Le Quotidien de Paris, 9 juin 1989, par Antoine de la Taille
L’âme des Naïades
Philosophe néoplatonicien du IIIe siècle, Porphyre de Tyr doit beaucoup sa postérité aux œuvres de son maître Plotin, dont il a donné une édition d’ensemble dans les six Ennéades, et à l’Isagoge, une introduction aux Catégories d’Aristote qui fera autorité au Moyen Âge. Dans L’Antre des nymphes dans l’Odyssée, Porphyre se propose de dévoiler le sens symbolique des quelques vers où Homère décrit l’antre mythique d’Ithaque, consacré aux nymphes des eaux, les Naïades. Confiant dans les intentions allégoriques du poète, sans lesquelles l’exégèse serait « conjectures d’hommes subtils », Porphyre se représente l’antre comme le symbole du monde sensible et les nymphes Naïades comme « les âmes qui viennent à la génération ».

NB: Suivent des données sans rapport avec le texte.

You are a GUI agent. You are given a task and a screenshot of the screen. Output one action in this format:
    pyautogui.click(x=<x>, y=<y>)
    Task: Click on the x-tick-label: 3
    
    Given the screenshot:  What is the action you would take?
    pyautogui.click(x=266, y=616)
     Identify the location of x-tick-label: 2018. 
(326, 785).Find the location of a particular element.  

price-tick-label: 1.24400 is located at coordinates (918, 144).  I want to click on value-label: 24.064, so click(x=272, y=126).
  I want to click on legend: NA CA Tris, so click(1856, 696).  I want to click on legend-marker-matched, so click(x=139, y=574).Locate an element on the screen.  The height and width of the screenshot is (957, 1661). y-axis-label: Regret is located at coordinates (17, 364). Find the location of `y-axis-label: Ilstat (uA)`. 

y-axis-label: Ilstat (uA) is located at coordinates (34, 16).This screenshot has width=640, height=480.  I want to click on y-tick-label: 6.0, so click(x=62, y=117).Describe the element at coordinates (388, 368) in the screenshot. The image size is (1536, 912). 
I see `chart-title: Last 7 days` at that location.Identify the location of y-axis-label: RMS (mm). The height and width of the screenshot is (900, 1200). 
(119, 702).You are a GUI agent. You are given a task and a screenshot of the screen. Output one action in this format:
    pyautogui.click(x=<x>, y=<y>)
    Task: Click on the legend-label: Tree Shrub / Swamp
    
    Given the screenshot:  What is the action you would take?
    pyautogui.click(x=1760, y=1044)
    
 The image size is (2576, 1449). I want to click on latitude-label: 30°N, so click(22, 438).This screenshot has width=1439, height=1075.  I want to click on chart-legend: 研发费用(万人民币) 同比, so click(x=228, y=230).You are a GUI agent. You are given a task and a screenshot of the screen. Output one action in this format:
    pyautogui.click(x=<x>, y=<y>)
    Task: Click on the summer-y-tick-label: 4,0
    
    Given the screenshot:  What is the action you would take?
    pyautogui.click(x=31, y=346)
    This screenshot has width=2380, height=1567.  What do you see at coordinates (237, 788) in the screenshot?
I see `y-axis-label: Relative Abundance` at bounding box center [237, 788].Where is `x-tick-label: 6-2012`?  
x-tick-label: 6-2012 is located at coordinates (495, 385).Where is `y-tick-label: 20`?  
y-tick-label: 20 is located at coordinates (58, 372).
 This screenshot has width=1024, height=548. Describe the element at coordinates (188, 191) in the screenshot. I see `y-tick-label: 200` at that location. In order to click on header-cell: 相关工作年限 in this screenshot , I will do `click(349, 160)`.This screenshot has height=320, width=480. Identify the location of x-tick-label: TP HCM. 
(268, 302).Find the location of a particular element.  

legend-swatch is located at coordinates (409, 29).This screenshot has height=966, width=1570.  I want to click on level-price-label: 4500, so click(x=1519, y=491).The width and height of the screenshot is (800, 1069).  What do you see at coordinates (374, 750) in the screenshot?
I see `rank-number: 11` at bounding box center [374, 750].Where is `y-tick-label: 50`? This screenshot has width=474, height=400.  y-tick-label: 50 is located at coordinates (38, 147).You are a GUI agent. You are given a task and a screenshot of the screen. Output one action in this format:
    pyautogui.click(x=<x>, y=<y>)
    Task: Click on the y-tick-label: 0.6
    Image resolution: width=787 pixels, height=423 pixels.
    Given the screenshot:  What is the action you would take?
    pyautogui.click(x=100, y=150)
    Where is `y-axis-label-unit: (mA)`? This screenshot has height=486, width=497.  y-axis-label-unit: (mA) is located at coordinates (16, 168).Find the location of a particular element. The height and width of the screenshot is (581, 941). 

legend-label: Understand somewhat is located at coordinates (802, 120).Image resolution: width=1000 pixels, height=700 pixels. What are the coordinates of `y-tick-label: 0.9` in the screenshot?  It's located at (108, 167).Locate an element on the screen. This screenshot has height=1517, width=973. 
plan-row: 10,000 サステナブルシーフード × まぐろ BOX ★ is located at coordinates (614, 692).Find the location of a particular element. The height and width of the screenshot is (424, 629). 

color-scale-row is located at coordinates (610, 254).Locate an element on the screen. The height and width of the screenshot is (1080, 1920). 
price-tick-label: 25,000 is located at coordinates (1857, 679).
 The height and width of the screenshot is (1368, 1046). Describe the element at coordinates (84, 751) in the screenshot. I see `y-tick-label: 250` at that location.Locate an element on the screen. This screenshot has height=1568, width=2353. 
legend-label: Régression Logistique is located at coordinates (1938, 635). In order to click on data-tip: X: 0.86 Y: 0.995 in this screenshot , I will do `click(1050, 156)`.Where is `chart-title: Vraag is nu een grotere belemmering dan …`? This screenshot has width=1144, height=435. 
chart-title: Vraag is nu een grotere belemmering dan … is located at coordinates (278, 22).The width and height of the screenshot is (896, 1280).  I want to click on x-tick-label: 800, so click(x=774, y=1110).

Cette méditation sur l’incarnation n’est pas sans rappeler la célèbre allégorie de la caverne dans la République de Platon ou les pages difficiles du Timée. Mais l’érudition de Porphyre enrichit cette glose de citations d’Héraclite et du texte biblique, d’allusions aux mystères égyptiens et chaldaïques, et témoigne par là même des distances qui le séparent du fondateur de l’Académie. Cette appropriation du fond mythologique par un des derniers philosophes grecs entre dans l’histoire de l’interprétation. Elle montre comment l’activité herméneutique fonctionne comme défense et illustration d’un patrimoine dont l’éloignement se fait sentir. Proposée dans une édition bilingue très soignée, elle est précédée d’une « Introduction à la philosophie de Porphyre » par Guy Lardreau, parfois embarrassée. Lorsqu’il s’agit du commentaire d’une exégèse, celle de Porphyre, la concurrence des deux pratiques donne à la seconde une ironique actualité.